半分ほど注がれたライトブラウンの液体が波を打って氷と交わっていく。まだ生温いそれを一口だけ飲んで、ことりとテーブルにグラスを置いた。
開いていた瓶の蓋を閉めて本田に視線を向けるが、やっぱり返事は何でもない、と笑うだけだった。
その事にぷす、と頬を膨らませてグラスの口に指を走らせる。透明なグラスは氷の所為か少しだけ汗を掻いたように水が垂れていた。
「こほん、話を戻しましょう。…アーサーさんは今日アルフレッドさんに言われた事、覚えてますよね?」
「…うん」
「すみませんがなんて言われたか言ってみてください。ああ、もちろん言葉を濁しても構いませんので」
びくり、と本田の言葉に肩が揺れ、彼は手を振ってそう言った。
あまり今日の事を思い出したくはないのだが、思い出さなければ胸の中のズキズキとした痛みは消えないのだろう。
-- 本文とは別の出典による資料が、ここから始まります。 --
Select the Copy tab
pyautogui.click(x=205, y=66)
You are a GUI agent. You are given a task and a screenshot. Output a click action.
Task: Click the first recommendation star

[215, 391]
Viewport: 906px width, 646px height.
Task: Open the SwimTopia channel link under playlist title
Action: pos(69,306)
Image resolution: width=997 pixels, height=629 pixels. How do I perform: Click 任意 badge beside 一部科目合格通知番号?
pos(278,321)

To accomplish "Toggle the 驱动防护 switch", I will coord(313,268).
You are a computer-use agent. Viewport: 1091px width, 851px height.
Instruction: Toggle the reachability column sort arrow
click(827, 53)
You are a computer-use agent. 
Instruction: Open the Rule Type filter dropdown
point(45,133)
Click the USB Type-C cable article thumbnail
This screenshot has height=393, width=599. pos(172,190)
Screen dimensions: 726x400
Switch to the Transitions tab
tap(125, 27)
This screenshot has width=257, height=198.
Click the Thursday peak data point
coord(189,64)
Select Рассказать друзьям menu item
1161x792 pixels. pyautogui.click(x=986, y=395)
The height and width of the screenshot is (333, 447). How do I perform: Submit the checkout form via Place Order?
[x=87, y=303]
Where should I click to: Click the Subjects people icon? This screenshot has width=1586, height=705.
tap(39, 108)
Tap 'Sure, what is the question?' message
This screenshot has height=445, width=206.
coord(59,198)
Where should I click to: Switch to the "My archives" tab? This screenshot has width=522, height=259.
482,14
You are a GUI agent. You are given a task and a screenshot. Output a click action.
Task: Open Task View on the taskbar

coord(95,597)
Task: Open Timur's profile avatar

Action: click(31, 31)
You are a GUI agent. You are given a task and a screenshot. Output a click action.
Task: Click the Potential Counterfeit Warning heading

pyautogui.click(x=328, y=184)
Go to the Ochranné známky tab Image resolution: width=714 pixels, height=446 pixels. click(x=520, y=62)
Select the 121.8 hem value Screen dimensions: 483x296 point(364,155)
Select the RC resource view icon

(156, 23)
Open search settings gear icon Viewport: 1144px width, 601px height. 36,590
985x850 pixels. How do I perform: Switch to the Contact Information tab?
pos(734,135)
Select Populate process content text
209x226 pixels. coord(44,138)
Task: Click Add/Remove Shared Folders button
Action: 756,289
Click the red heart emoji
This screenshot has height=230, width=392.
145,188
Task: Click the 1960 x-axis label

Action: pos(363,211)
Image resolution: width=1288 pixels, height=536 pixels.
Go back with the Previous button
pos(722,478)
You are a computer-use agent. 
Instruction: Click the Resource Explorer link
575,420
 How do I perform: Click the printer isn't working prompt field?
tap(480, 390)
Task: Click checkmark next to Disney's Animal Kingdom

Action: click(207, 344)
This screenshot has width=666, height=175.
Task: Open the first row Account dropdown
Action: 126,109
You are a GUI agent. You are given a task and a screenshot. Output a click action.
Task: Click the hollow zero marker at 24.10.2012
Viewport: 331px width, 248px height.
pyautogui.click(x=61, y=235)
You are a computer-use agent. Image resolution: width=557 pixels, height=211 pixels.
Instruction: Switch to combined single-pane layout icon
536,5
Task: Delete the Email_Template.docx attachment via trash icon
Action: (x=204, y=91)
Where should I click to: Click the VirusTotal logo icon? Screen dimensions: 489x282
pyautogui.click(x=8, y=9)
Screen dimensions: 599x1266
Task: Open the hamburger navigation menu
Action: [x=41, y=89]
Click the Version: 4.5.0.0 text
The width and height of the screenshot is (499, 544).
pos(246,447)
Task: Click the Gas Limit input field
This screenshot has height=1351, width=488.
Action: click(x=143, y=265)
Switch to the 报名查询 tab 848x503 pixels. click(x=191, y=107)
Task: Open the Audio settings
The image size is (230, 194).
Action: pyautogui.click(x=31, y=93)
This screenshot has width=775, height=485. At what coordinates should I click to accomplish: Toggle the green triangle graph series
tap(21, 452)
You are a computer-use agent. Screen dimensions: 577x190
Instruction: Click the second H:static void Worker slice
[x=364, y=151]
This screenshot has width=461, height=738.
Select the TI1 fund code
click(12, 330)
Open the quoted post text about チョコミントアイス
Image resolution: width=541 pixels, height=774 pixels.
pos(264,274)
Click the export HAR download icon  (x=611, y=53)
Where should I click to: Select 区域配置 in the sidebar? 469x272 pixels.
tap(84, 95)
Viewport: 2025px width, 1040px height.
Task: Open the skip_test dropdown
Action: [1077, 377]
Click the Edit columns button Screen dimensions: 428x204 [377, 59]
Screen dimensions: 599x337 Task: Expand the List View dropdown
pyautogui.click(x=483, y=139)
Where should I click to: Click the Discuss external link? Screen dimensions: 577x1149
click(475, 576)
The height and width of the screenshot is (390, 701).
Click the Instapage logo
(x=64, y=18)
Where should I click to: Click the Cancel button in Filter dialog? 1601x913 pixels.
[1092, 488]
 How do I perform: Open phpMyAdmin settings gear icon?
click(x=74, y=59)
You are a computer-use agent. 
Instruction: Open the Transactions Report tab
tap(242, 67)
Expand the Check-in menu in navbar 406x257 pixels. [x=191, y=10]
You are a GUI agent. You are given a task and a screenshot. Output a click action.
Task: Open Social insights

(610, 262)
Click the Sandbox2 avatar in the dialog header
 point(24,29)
アルフレッドに酷い言葉を言ってしまったことを今更ながら後悔しているんだな、と思って俺は目を細めた。
じんわりと視界がぼやけて本田の顔がよく見えないけれど、拭う事はせずにそのままにしておく。
「…その、俺の事滅茶苦茶に犯すって…」
「…で?」
「?…それだけ」
「それだけ…ですか。その後何か言われませんでしたか?」
不可解な本田の問いにふるふると目を瞑って首を振る。
その影響でぽろりと涙が零れ落ちる。情けない、他人の前でこんな涙を見せるなんて。
涙が流れた所為で涙腺が緩んだのか、一粒だった涙がぽろぽろと溢れるように零れていく。
止めようと手の腹で拭っても、目尻が痛くなるだけで涙が治まる事は無かった。
嗚咽が二人の空間を漂って賑わう酒場へ溶け込んでいく。皆酔っぱらっているのか、誰も彼らの事を見向きはしなかった。
「…あのメタボ…言う順番間違えているにも程があります…。と言うかアーサーさんも最後まで聞かないといけませんよ」
「だって…っ、そんな、あいつに、おか、犯されるって、いわれて、それで…頭ん中、ぐちゃぐちゃに、」
「ってなに泣いてるんですか!ぶっちゃけ泣きたいのはじじいの方ですよ!」
「ぅうう…ぅ…」
状況が把握しきれていないのか、はたまたやけくそになっているのか、本田は落ち着いていたはずの声を荒げて叫んだ。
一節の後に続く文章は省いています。